To investigate whether epileptiform activity in the immature brain is modulated by dopamine, we examined the effects of dopaminergic agonists and antagonists in an intact in vitro preparation of the isolated corticohippocampal formation of immature (postnatal days 3 and 4) C57/Bl6 mice using field potential recordings from CA3. Epileptiform discharges were induced by a reduction of the extracellular Mg(2+) concentration to 0.2 mM. These experiments revealed that low concentrations of dopamine (<0.3 μM) attenuated epileptiform activity, whereas >3 μM dopamine enhanced epileptiform activity. The D1-agonist SKF38393 (10 μM) had a strong proconvulsive effect, and the D2-like agonist quinpirole (10 μM) mediated a weak anticonvulsive effect. The proconvulsive effect of 10 μM dopamine was completely abolished by the D1-like receptor antagonist SCH39166 (2 μM) or the D2-like antagonist sulpiride (10 μM), whereas the D2 antagonist L-741626 (50 nM) and the D3 antagonist SB-277011-A (0.1 μM) were without effect. The anticonvulsive effect of 0.1 μM dopamine could be suppressed by D1-like, D2, or D3 receptor antagonists. A proconvulsive effect of 10 μM dopamine was also observed when AMPA, NMDA, or GABA(A) receptors were blocked.
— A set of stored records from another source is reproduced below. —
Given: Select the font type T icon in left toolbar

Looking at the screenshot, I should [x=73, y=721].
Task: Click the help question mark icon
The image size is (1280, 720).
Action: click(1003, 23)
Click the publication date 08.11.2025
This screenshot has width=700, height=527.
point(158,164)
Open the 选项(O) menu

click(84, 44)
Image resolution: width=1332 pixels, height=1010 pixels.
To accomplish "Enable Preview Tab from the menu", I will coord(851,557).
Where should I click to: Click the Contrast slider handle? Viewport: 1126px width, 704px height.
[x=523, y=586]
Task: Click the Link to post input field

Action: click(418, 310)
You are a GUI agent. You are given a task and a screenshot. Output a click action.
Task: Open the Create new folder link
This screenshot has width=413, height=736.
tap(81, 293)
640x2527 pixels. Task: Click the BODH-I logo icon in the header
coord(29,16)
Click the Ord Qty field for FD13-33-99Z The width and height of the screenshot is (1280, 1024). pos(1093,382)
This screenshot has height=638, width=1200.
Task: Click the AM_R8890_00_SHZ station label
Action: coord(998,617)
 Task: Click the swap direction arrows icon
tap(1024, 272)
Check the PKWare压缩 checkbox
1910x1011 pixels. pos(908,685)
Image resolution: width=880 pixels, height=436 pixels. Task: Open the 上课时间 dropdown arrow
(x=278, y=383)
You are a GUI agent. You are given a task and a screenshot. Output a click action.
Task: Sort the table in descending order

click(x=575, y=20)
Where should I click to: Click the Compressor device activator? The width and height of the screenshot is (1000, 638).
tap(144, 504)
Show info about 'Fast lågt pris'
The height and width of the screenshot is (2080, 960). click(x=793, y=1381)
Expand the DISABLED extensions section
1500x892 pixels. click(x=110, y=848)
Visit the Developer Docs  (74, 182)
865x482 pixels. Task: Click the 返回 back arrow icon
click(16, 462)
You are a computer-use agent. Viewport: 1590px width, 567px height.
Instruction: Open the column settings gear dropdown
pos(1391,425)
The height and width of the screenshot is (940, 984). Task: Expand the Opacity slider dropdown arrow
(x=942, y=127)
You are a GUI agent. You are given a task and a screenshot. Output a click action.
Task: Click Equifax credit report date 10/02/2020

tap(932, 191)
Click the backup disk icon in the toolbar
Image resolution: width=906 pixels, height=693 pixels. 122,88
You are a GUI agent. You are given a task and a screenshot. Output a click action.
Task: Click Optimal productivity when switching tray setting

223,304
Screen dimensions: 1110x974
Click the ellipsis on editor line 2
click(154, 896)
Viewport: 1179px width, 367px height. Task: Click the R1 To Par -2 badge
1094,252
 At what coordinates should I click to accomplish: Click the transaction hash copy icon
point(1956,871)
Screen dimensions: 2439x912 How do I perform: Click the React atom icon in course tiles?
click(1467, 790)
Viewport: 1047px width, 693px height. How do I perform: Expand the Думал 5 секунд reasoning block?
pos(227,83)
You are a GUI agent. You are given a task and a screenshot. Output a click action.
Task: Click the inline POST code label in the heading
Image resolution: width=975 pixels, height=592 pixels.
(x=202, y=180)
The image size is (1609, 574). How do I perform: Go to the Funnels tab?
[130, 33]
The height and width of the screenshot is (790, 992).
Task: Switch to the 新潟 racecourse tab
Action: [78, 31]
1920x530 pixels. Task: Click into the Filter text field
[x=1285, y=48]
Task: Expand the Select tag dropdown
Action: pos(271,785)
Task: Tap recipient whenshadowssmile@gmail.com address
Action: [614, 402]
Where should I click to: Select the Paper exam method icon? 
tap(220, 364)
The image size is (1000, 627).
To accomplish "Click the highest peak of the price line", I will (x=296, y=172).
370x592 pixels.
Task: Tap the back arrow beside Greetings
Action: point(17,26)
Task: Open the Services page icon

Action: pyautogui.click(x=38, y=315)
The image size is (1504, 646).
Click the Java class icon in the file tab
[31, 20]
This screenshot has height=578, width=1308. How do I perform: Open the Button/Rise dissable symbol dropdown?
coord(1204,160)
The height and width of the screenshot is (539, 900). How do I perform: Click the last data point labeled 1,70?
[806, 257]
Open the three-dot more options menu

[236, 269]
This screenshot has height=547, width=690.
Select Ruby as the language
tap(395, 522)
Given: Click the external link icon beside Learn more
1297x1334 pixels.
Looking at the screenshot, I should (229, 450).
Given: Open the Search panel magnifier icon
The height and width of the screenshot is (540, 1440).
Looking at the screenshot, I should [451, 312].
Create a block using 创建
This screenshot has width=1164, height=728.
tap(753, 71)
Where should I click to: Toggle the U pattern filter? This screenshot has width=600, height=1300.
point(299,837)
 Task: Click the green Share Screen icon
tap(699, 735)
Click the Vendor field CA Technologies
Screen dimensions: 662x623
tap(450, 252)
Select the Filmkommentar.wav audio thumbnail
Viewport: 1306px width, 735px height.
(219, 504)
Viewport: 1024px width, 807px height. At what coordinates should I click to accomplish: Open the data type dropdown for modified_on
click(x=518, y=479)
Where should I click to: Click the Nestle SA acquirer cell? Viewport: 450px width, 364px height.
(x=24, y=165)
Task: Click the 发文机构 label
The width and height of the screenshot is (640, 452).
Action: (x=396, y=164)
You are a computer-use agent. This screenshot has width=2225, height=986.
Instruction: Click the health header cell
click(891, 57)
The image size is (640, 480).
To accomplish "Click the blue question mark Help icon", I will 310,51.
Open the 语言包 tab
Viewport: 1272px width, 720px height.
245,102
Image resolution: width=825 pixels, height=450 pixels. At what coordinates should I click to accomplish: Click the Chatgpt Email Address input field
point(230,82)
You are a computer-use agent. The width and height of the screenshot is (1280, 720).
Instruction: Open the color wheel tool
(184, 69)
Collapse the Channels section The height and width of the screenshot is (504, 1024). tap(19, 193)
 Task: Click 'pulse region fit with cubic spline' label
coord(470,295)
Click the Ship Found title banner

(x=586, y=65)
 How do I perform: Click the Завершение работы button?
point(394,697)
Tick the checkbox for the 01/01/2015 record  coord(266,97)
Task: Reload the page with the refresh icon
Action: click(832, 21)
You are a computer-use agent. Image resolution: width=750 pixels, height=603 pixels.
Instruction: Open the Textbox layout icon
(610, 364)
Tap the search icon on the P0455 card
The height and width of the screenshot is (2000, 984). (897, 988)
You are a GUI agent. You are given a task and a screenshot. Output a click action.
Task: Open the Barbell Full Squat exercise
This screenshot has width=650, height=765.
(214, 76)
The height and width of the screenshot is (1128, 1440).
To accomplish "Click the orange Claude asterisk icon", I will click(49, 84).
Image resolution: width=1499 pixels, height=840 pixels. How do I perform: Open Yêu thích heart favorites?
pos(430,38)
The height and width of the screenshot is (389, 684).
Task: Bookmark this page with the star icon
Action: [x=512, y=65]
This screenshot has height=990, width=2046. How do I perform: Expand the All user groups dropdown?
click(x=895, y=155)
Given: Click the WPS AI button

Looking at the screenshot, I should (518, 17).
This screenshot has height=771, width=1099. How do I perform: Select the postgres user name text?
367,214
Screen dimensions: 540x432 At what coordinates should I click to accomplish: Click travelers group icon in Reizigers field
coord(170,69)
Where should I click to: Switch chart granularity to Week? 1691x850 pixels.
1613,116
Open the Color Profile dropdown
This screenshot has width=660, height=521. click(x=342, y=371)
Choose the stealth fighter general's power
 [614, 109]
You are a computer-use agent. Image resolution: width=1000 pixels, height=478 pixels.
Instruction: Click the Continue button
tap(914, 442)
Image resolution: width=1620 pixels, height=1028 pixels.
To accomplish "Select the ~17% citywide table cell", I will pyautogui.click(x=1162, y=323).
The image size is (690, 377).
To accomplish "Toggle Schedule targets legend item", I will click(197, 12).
In summary, these results suggest that 1) dopamine influences epileptiform activity already at early developmental stages; 2) dopamine can bidirectionally influence the excitability; 3) D1-like receptors mediate the proconvulsive effect of high dopamine concentrations, although the pharmacology of the anticonvulsive effect is less clear; and 4) dopamine-induced alterations in GABAergic and glutamatergic systems may contribute to this effect.